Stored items
* * *
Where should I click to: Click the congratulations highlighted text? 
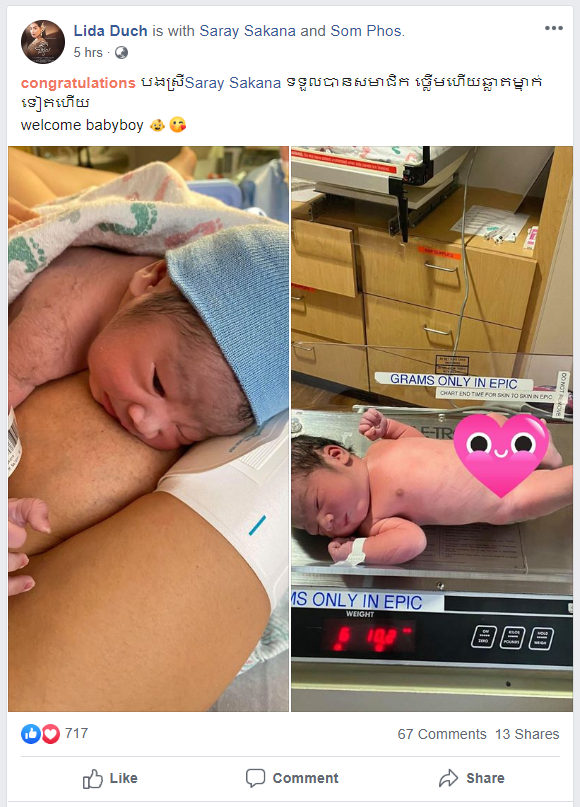pos(78,83)
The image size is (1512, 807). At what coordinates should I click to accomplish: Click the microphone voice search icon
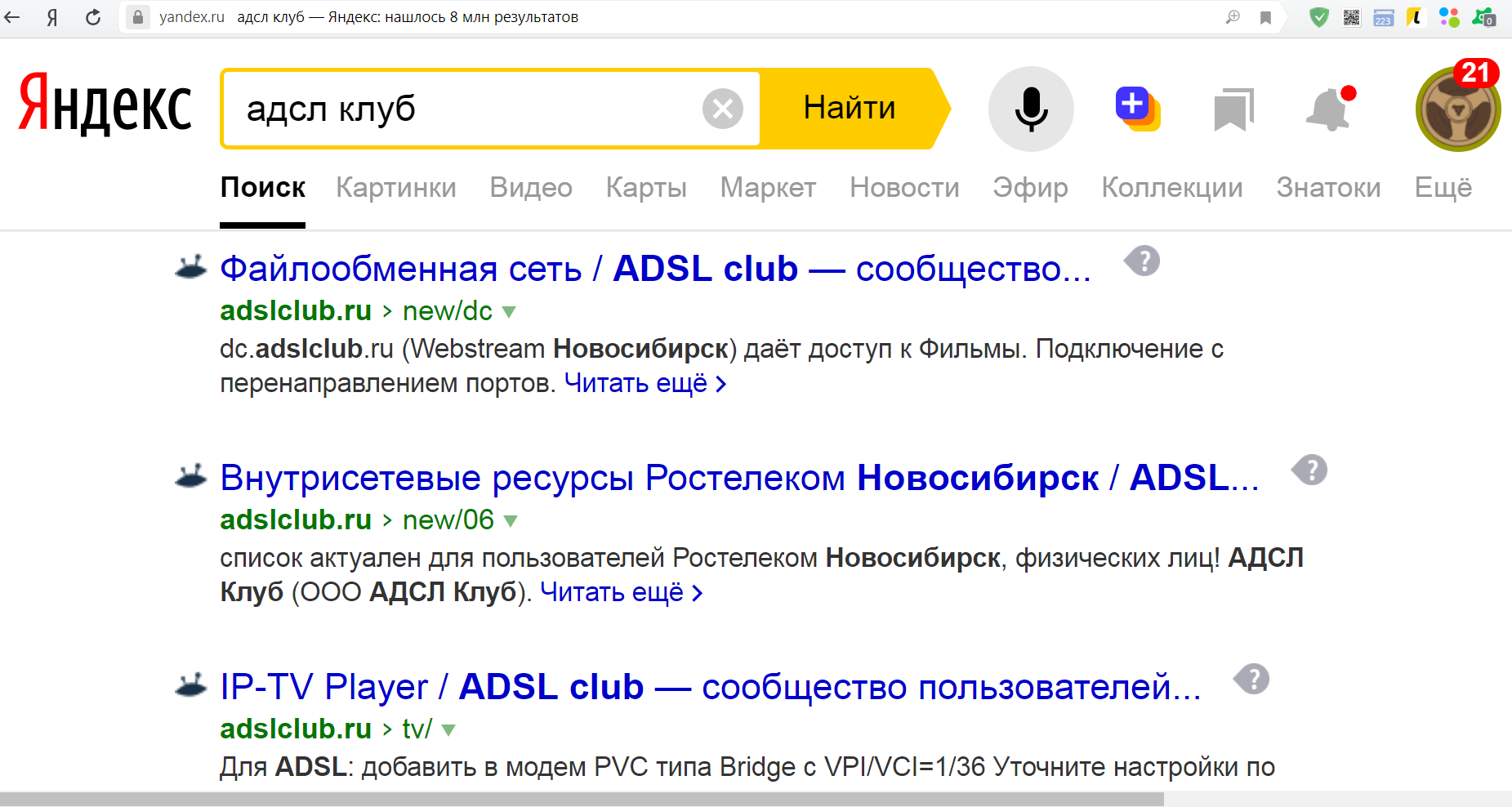click(1031, 109)
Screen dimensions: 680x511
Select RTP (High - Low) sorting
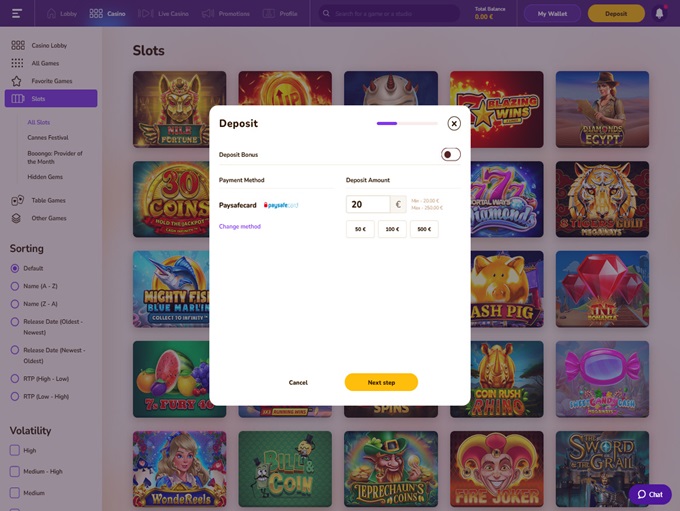[x=15, y=379]
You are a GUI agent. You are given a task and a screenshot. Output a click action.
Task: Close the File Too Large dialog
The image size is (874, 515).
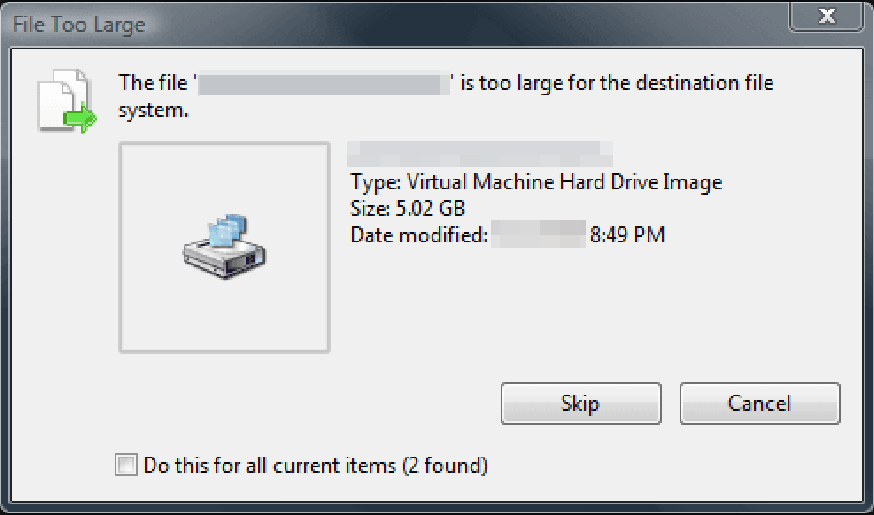pyautogui.click(x=826, y=15)
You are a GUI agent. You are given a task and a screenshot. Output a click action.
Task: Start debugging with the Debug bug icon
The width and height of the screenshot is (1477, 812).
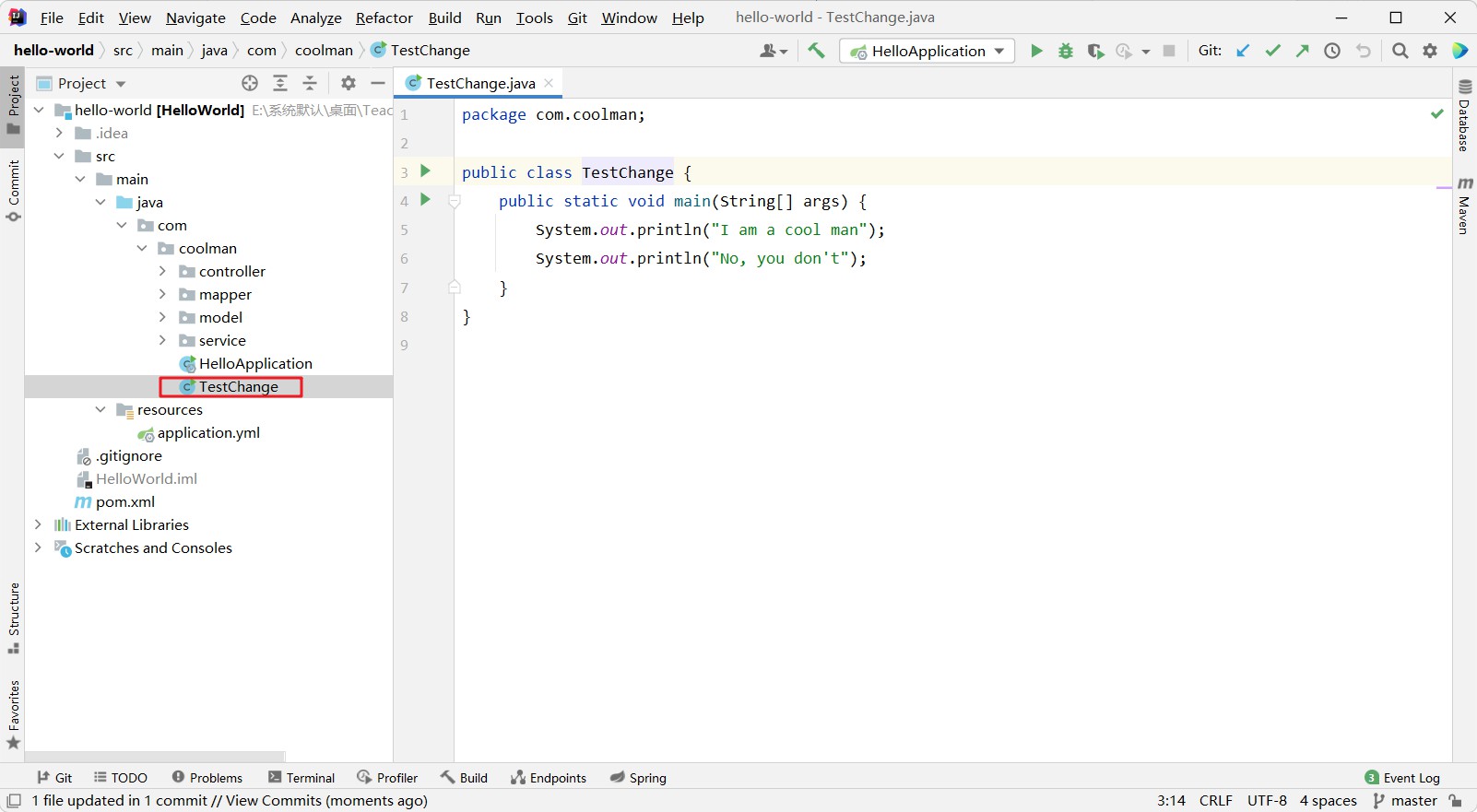(x=1066, y=51)
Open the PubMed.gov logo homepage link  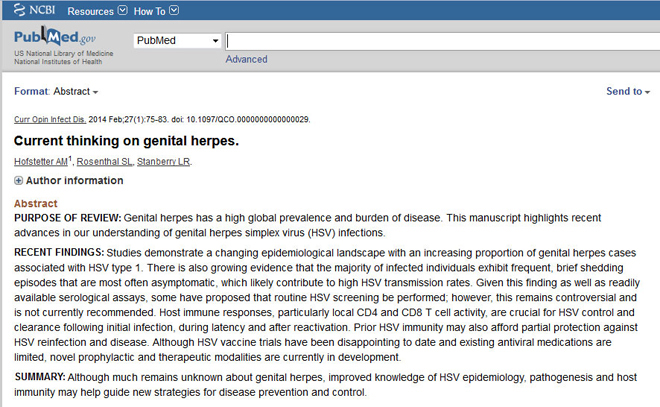(x=55, y=37)
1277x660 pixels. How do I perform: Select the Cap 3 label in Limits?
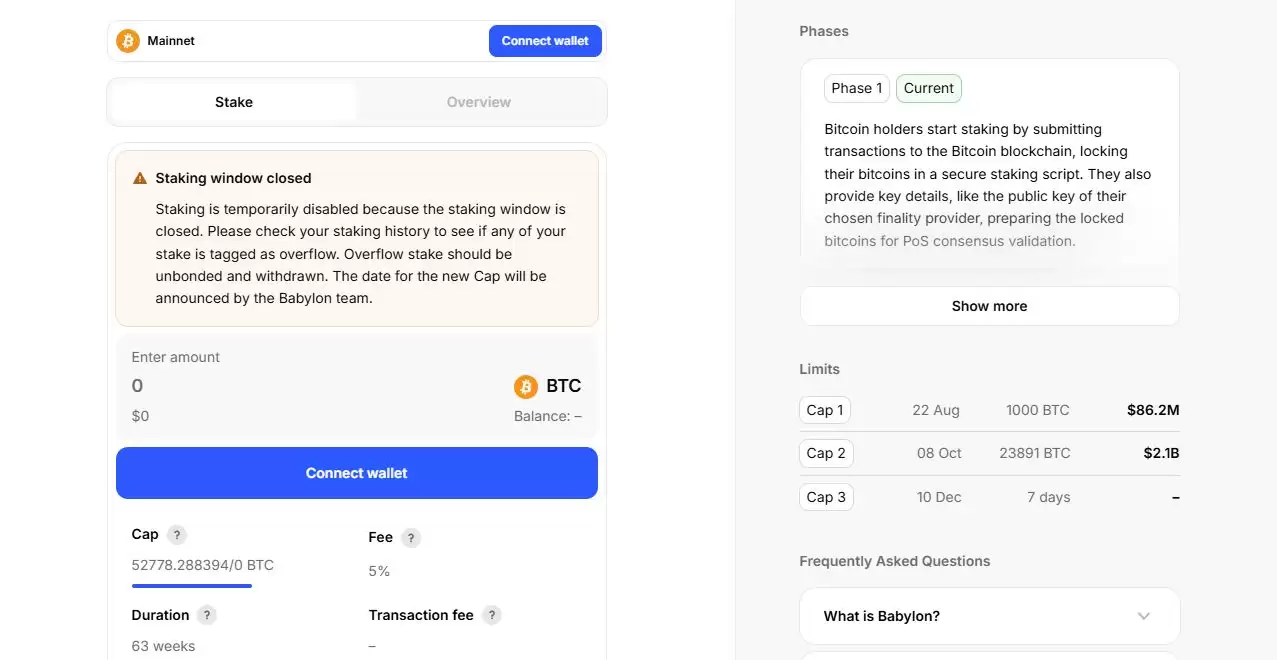tap(825, 497)
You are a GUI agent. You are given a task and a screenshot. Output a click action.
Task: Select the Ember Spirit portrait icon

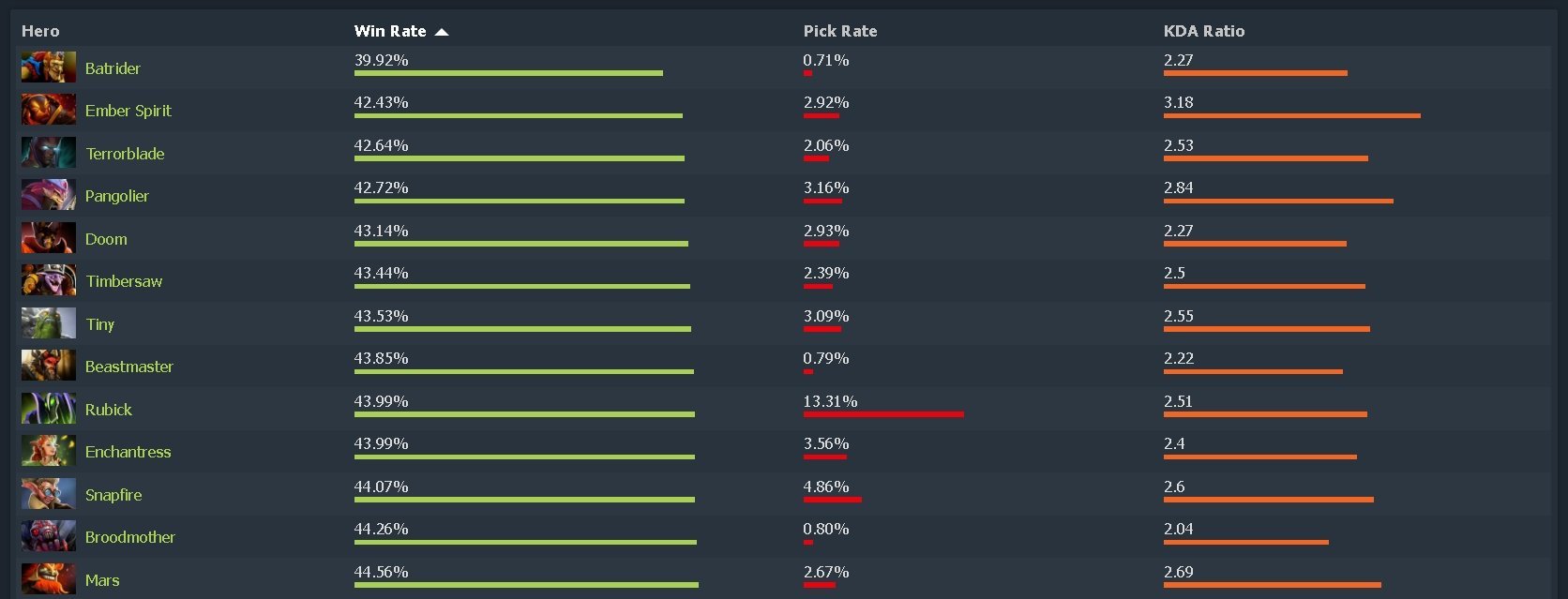49,110
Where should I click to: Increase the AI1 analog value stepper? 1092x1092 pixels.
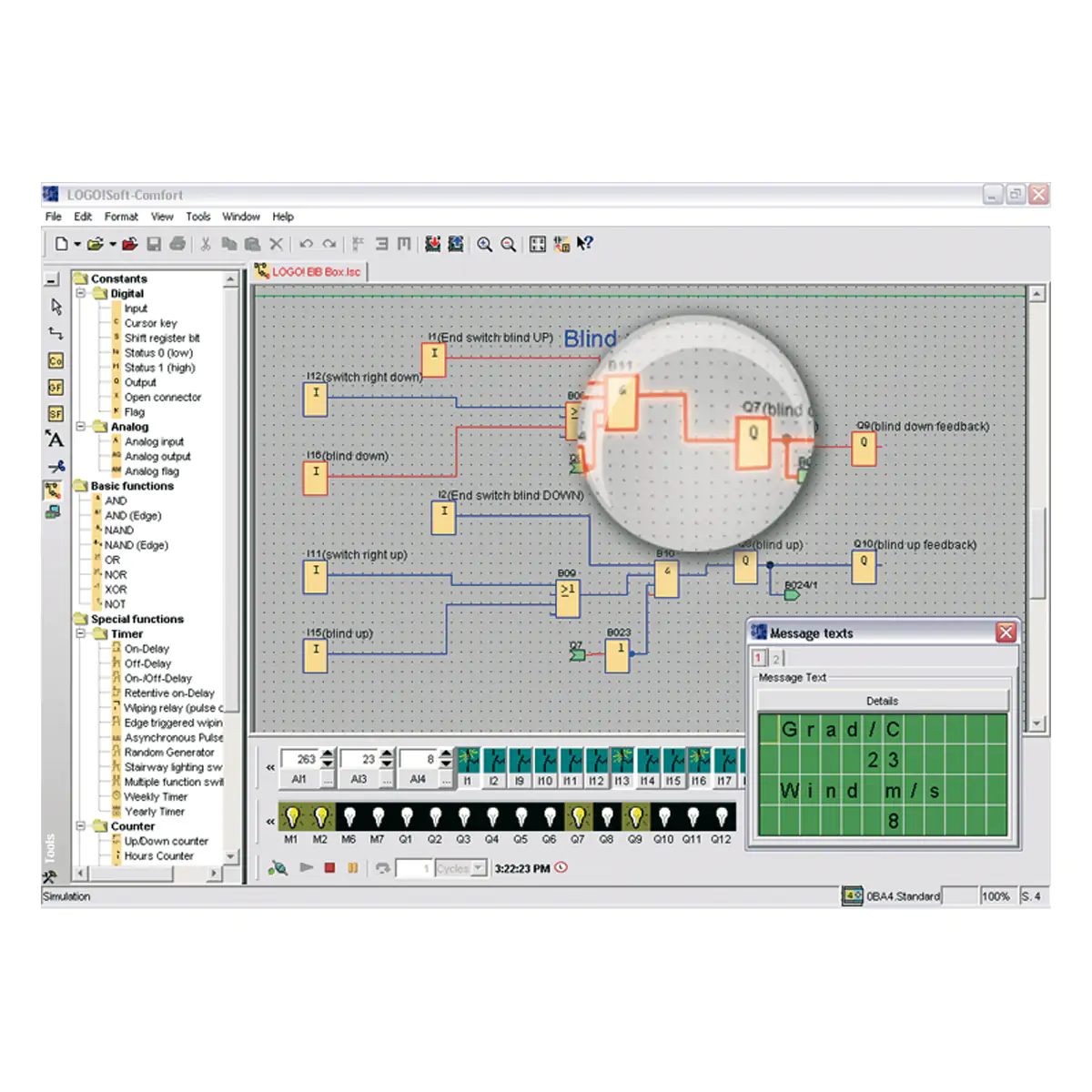pyautogui.click(x=329, y=753)

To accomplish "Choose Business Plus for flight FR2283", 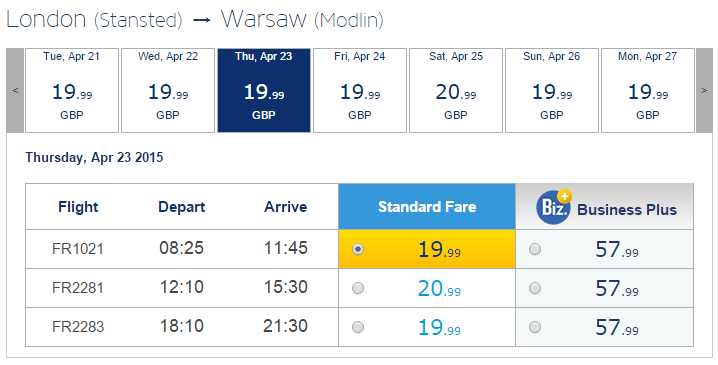I will point(535,327).
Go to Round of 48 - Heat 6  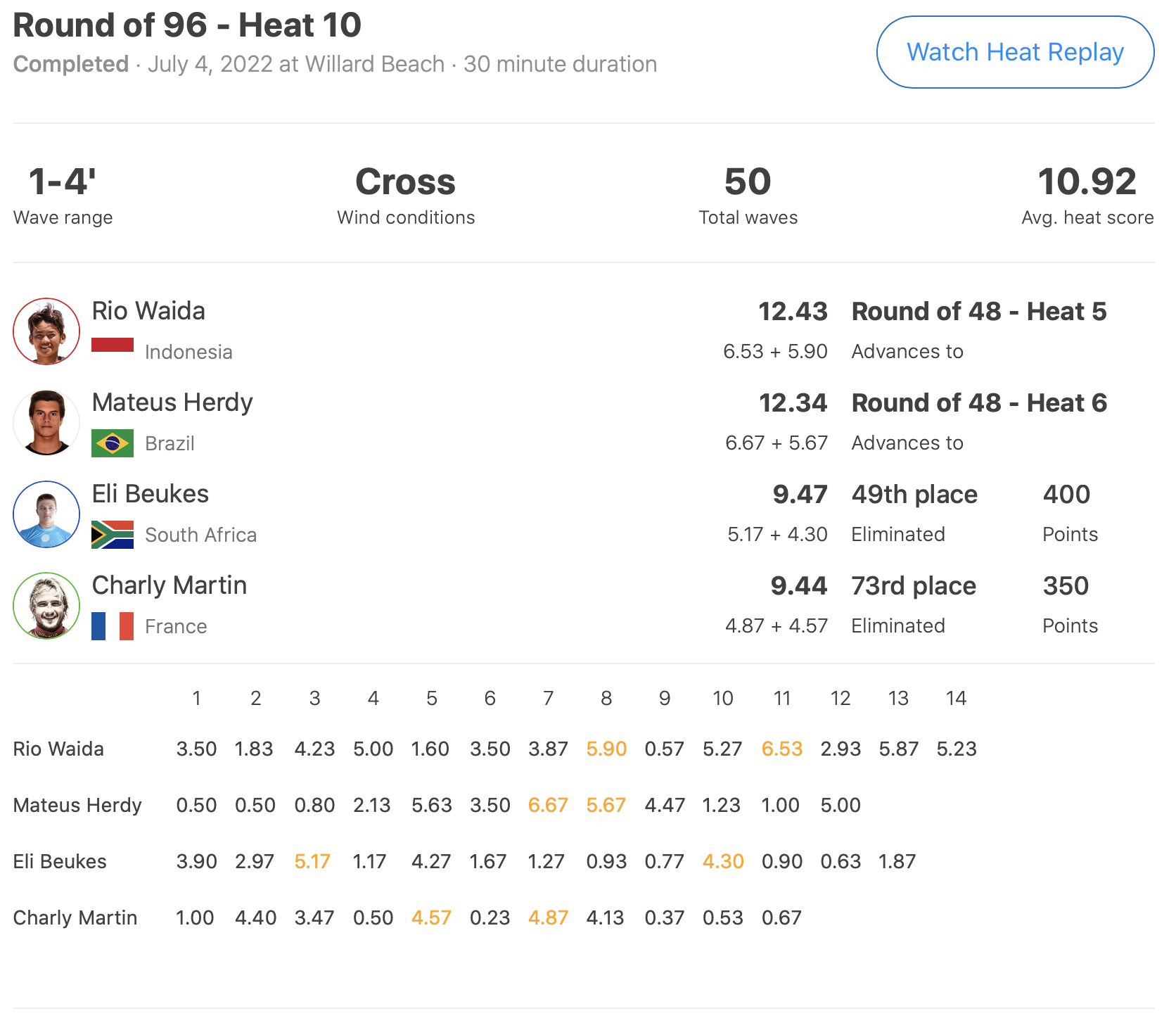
* * *
**Goal of the exercise:** Give back an exact repeat of the lines from the top of the data through the line that holds "Task: Close the File Too Large dialog", both included, and omit pictures.

**Solution to the problem:**
Where should I click to: Click the congratulations highlighted text? 
pos(78,83)
The image size is (1512, 807). At what coordinates should I click to accomplish: Click the microphone voice search icon
click(1031, 109)
Screen dimensions: 680x511
Select RTP (High - Low) sorting
[x=15, y=379]
You are a GUI agent. You are given a task and a screenshot. Output a click action.
Task: Close the File Too Large dialog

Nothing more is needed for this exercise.